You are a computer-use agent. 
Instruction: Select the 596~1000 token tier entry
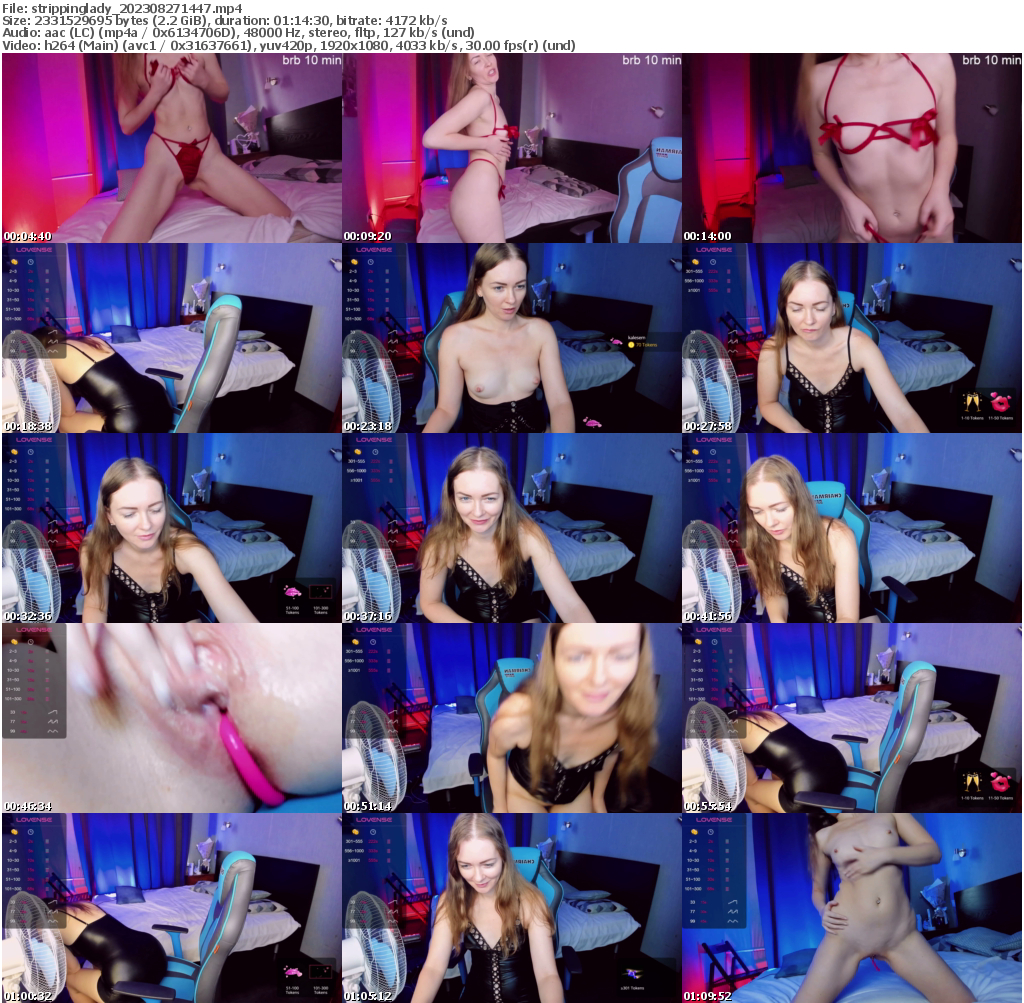tap(693, 281)
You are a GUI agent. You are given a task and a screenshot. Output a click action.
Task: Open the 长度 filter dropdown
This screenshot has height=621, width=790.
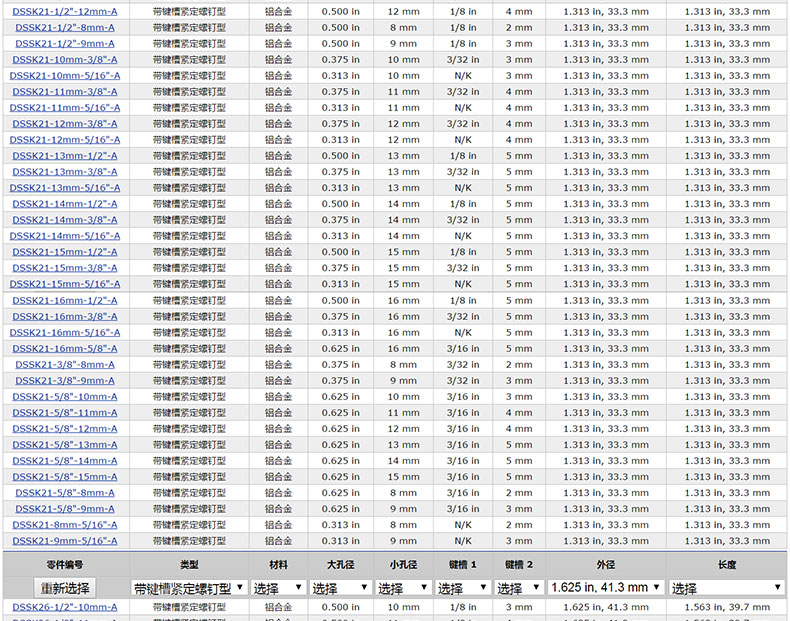727,588
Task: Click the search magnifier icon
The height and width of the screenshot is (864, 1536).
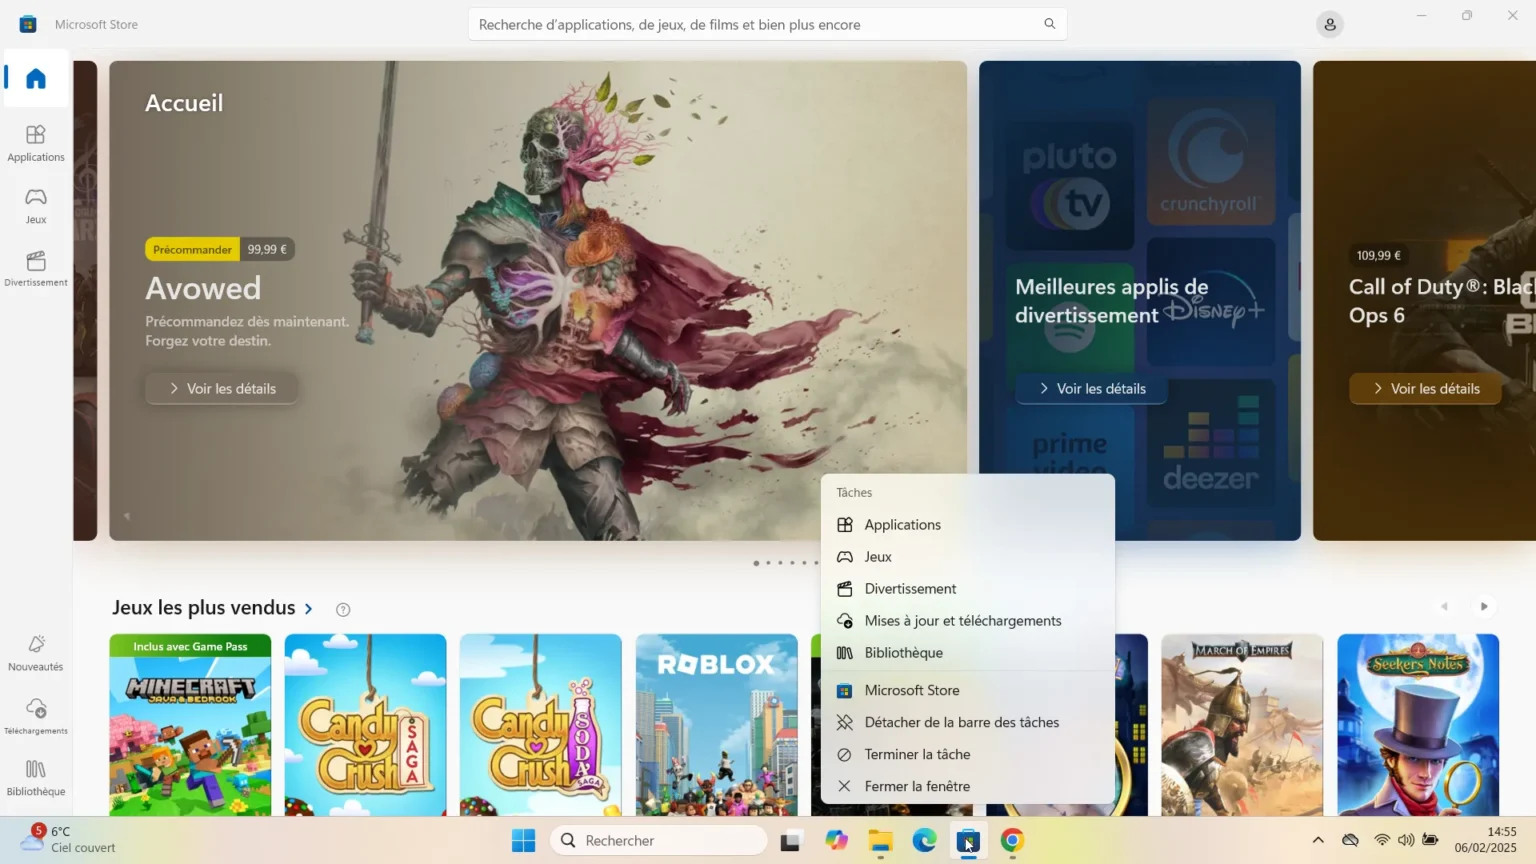Action: [1049, 24]
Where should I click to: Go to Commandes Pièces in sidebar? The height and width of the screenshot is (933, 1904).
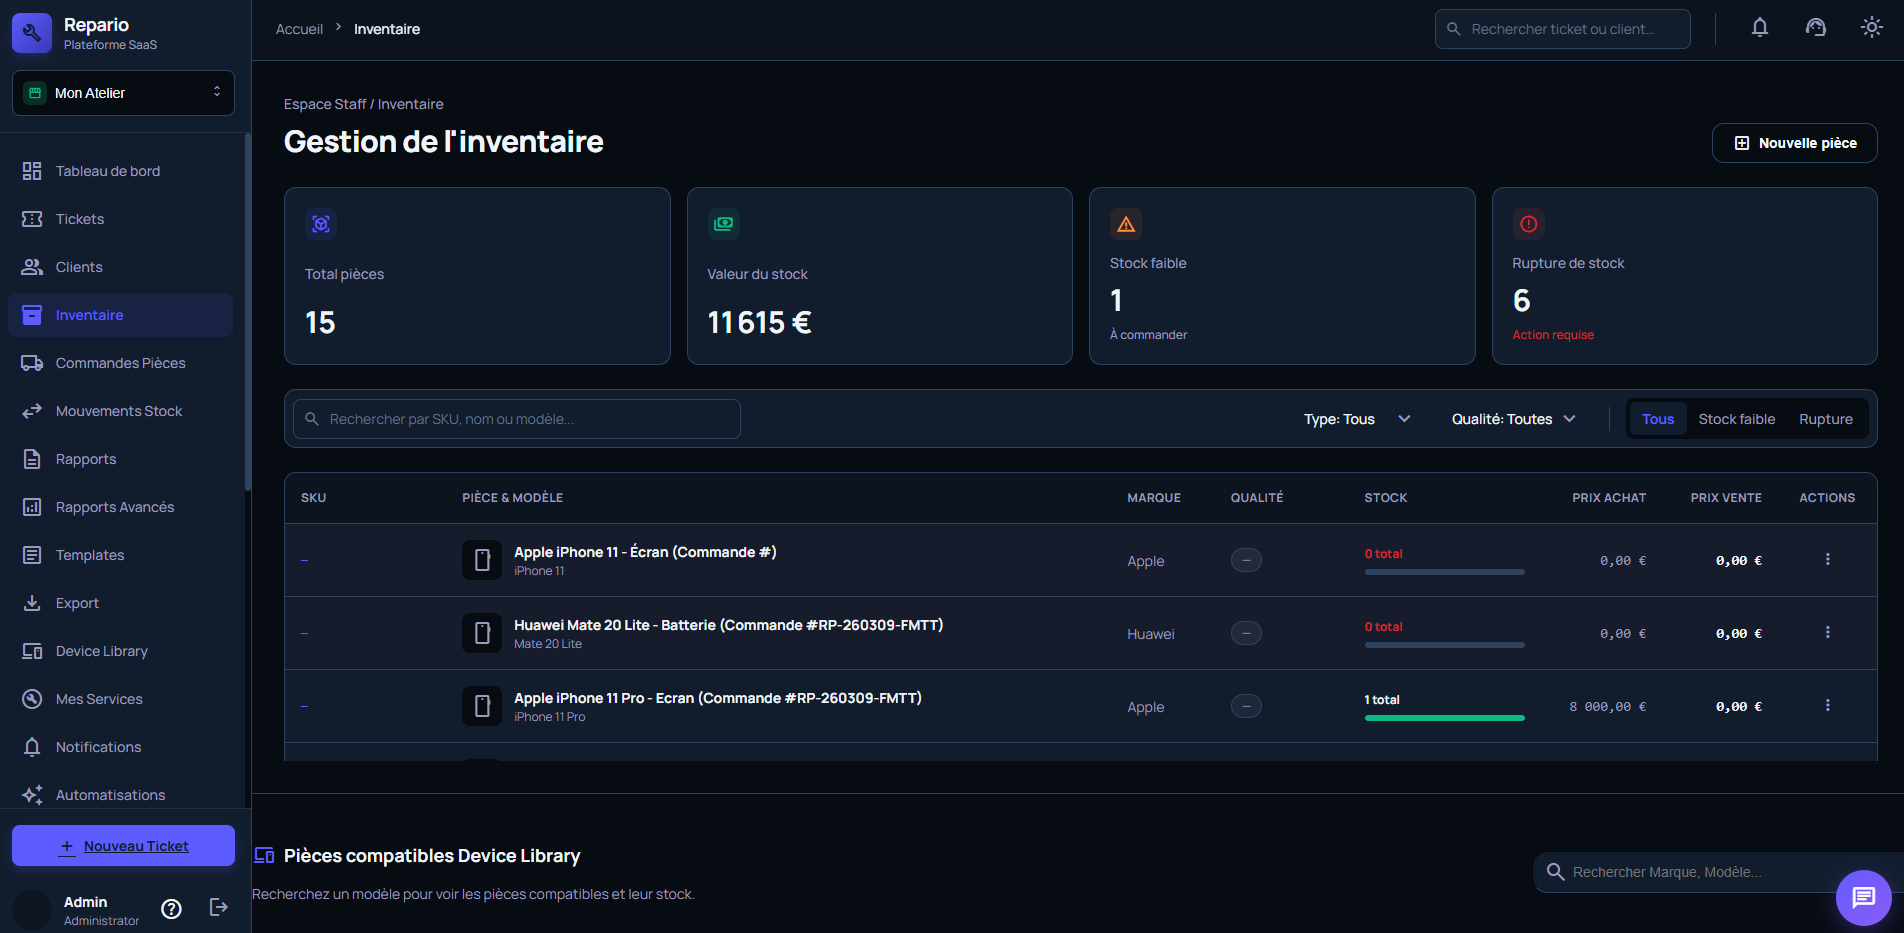(120, 363)
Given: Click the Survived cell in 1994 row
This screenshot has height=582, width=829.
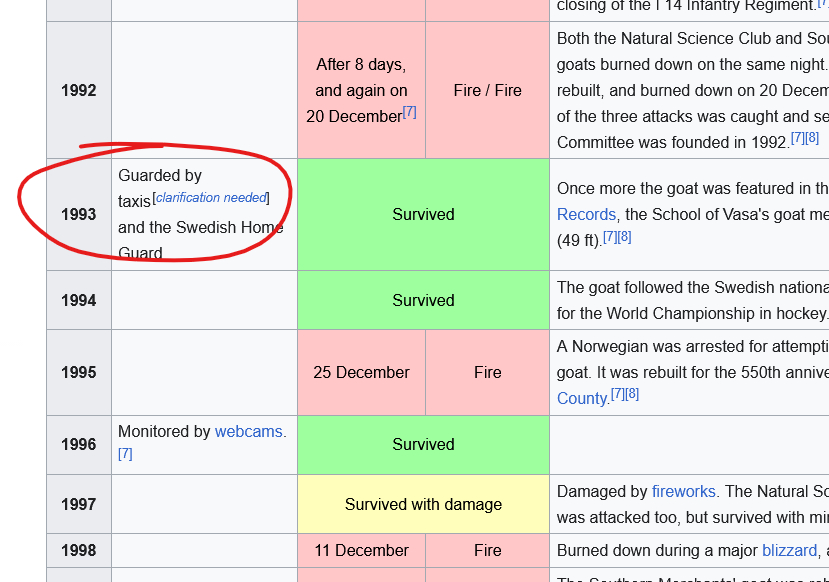Looking at the screenshot, I should pos(423,300).
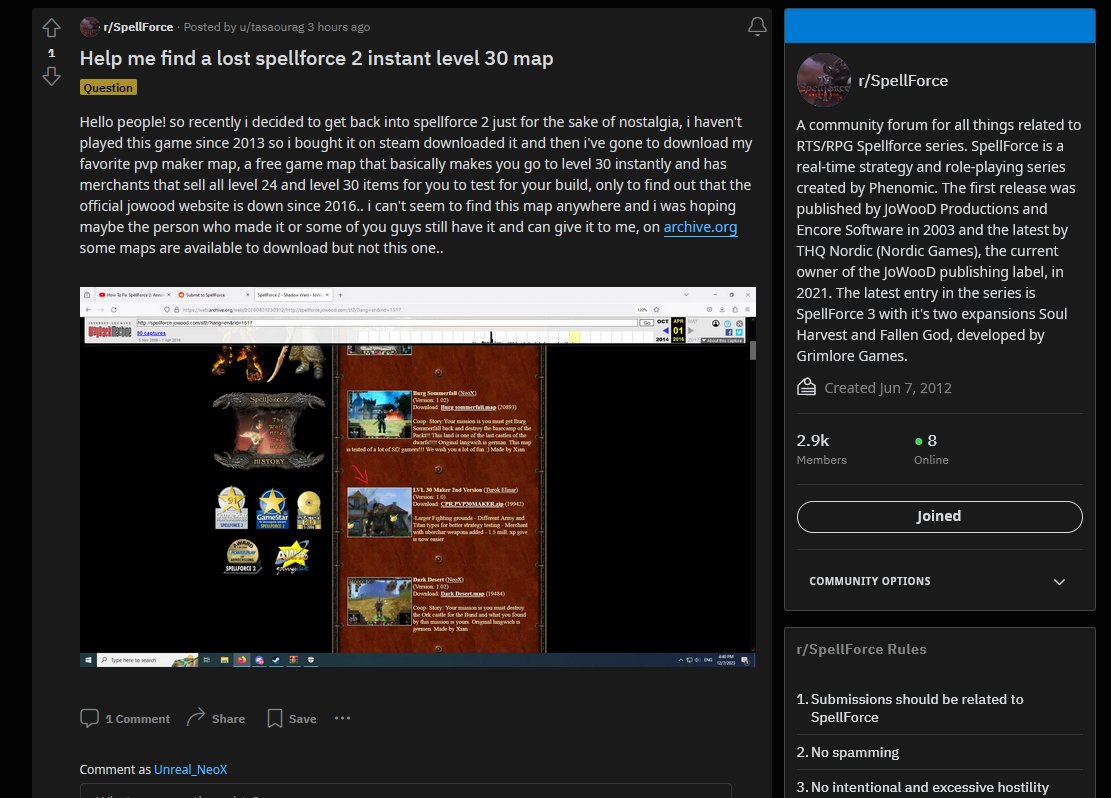Open the comments via speech bubble icon
Image resolution: width=1111 pixels, height=798 pixels.
coord(90,718)
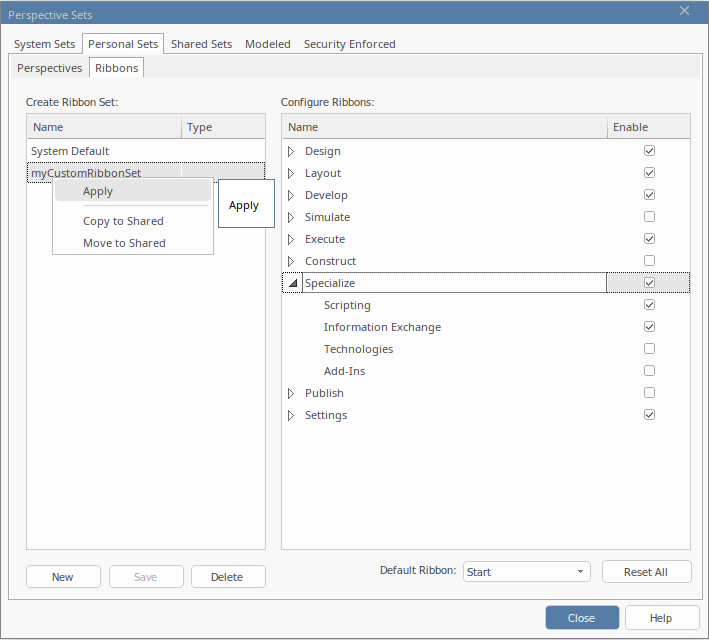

EXERCISE BRIEF → Show each line of the data that contains the string "agent".

REPLY →
You are a computer-use agent. 
You are a GUI agent. You are given a task and a screenshot. Output a click action.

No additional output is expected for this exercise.